%%

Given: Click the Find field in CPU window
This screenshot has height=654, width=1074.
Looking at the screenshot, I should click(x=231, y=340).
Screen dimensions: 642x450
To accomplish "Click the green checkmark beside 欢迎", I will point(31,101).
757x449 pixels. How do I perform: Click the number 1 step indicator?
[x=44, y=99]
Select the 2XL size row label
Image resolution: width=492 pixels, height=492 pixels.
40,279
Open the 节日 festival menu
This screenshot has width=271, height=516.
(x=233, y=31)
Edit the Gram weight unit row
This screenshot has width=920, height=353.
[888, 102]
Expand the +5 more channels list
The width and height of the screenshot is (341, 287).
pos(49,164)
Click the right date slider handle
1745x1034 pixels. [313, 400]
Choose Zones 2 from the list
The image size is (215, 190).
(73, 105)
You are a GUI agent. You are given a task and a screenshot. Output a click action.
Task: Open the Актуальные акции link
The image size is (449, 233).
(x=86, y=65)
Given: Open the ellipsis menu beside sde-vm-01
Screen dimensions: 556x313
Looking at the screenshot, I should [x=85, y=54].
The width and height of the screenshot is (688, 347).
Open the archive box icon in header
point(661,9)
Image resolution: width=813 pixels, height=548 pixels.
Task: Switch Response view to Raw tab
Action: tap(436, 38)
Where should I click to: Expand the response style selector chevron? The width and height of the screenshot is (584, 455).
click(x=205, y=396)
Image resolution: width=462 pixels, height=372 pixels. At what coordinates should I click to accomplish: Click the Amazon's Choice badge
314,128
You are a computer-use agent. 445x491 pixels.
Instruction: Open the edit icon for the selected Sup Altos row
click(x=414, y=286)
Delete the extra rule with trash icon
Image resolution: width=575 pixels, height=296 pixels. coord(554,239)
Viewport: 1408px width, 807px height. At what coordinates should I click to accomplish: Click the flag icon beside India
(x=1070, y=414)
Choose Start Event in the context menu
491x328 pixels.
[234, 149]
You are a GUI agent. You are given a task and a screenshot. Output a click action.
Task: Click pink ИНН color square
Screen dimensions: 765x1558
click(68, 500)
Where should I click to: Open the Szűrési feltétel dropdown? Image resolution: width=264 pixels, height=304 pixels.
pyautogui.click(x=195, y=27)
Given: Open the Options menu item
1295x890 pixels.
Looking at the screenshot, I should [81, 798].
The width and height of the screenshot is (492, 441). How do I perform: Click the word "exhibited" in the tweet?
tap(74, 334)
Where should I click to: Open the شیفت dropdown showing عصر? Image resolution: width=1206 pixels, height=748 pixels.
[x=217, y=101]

%%

- [Task objective]: Write out the rows from the line with "Edit the Gram weight unit row" to the line with "(x=86, y=65)" without any changes.

- [Correct output]:
Edit the Gram weight unit row
This screenshot has width=920, height=353.
[888, 102]
Expand the +5 more channels list
The width and height of the screenshot is (341, 287).
pos(49,164)
Click the right date slider handle
1745x1034 pixels. [313, 400]
Choose Zones 2 from the list
The image size is (215, 190).
(73, 105)
You are a GUI agent. You are given a task and a screenshot. Output a click action.
Task: Open the Актуальные акции link
The image size is (449, 233).
(x=86, y=65)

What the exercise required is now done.